By Huw Jones
LONDON (Reuters) – Banks and asset managers are vying with Europe’s exchanges to develop technology that can deepen the pool of investors in the continent’s capital markets and better compete with Wall Street.
The United States has long had a ‘consolidated tape’ aggregating stock and bond prices from competing trading platforms for investors to spot the best deals, and the European Union and Britain seek to match this over the coming three years.
“The purpose of the tape is to democratise access to market data and to make sure that everybody is seeing the full breadth and depth of the market,” said Natan Tiefenbrun, president of North American and European equities at Cboe Global Markets, a pan-European stock exchange.
The current “messy” and fragmented system for market data discourages investors, Tiefenbrun added.
EU securities watchdog ESMA said it will consult before the end of May on its criteria for selecting winning bidders to run a tape for bonds initially, and then one for stocks.
The two contenders that have emerged so far to run an EU stocks tape highlight the tensions between exchanges and banks and asset managers over the price of market data.
Exchanges had opposed a tape in order to guard their lucrative data, while asset managers and banks say there would be no data without their trades. To bring exchanges on board, the EU has mandated exchange contributions to a tape.
EuroCTP, backed by 14 exchanges including Deutsche Boerse and Euronext, is moving early by investing millions of euros to start building a stocks tape now, before any regulatory nod.
A little further behind, French consultancy Adamantia launched a feasibility study for a stocks tape in 2021, with support from Barclays, BNP Paribas, Credit Agricole, Deutsche Bank, Societe Generale and UniCredit.
Adamantia said it was securing an investment plan and selecting a technology company for a tape, backed by 10 buy- and sell-side institutions.
“Once we finalise this step, the objective is to form a joint-candidature … and prepare for the upcoming ESMA tender,” said Adamantia partner Antoine Pertriaux.
ESMA is expected to invite bidders for a bond tape by early next year, and for a stocks tape after that.
An Oliver Wyman report for European exchanges industry body FESE estimated it would cost up to 98 million euros ($105.09 million) to build a stocks tape, but proponents say a single real-time snapshot of prices would make cross-border trading in Europe easier and lure more investors. Only large market participants with deep pockets can typically afford to get prices from the many trading platforms dotted across the EU.
In the United States, the consolidated tape electronic system has been in place for decades, overseen by the Consolidated Tape Association, a grouping of exchange participants including the New York Stock Exchange and the Nasdaq.
OPERATIONAL PHASE
Britain is also making plans for its own tapes, overseen by the Financial Conduct Authority (FCA).
“By building a more complete picture of the market, a tape will reinforce the UK’s position as a leading centre for the listing and trading of bonds,” said Sarah Pritchard, FCA executive director for markets.
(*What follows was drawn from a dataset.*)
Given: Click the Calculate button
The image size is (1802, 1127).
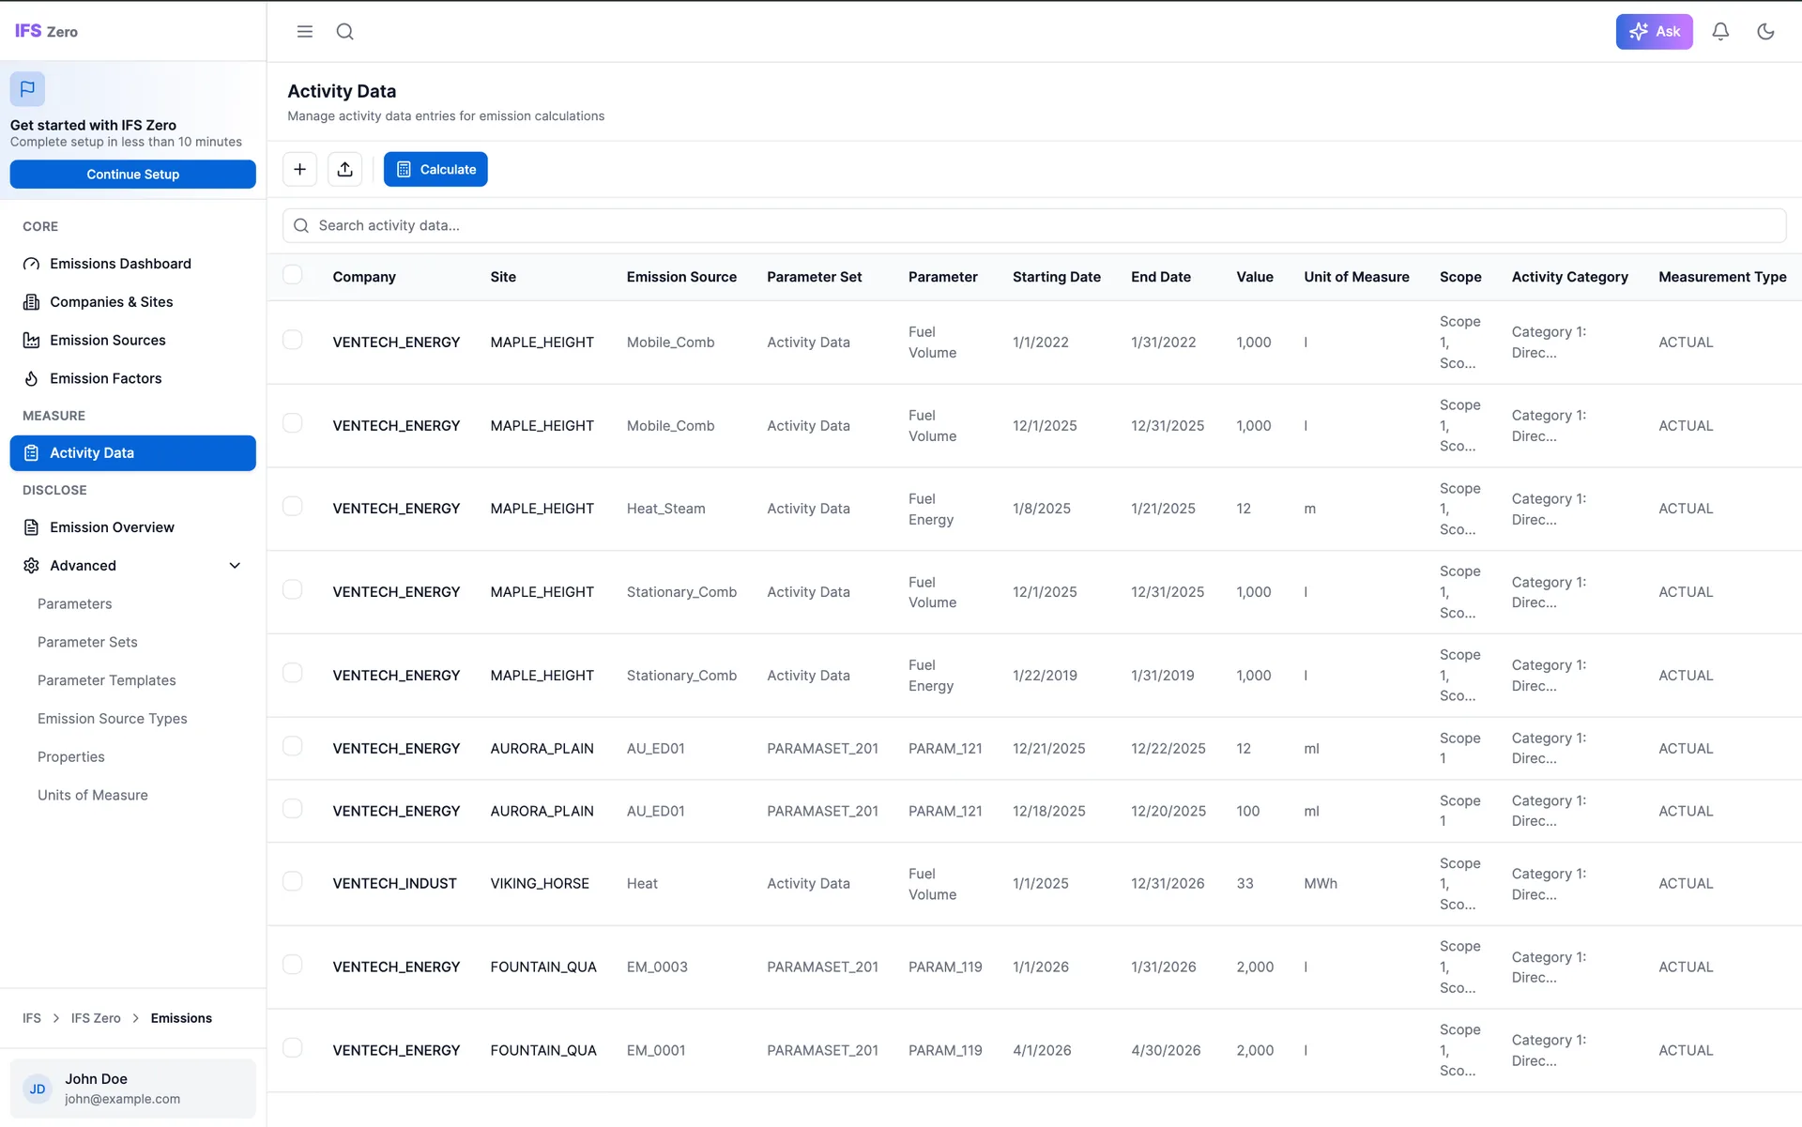Looking at the screenshot, I should tap(435, 169).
European funds industry body EFAMA says a tape should serve market participants and in “no way be used to render European exchanges’ own proprietary feeds more attractive”.
EuroCTP CEO Eglantine Desautel told Reuters there is a need to begin building the EU tape given it has to knit together 300 trading and trade reporting platforms across Europe.
“We are moving to the operational phase right now, and in the beginning of 2025 will have the first elements for testing,” Desautel said.
Tiefenbrun said Cboe was potentially interested in being part of a stocks tape in the EU and one in Britain, adding there is “nervousness” over EuroCTP.
“Will the shareholders of EuroCTP deliver what the industry wants or will their long-term interests be better served by a tape that protects their existing market data revenues?”
EuroCTP said it will act with “full autonomy” to serve all market participants.
Britain’s FCA is due to set out further details on what a UK tape would look like, starting with bonds.
The London Stock Exchange Group (LSEG) said a UK stocks tape should be limited to prices of completed transactions, narrower than the EU tape, which will also include indicative “pre-trade” prices. A tape “cannot be both operationally robust and low-cost”, LSEG said in a paper published last month.
On the bonds side, a major EU and UK contender, a troika of Bloomberg, MarketAxess and Tradeweb, threw in the towel earlier this year, citing complexity.
This left Etrading Software alone for now, with CEO Sassan Danesh saying the company plans to bid for both the EU and UK bond tapes, citing its neutrality.
“We are a technology company, and we are happy to make money from the technology and operations, we are not looking to make money from the data,” Danesh said.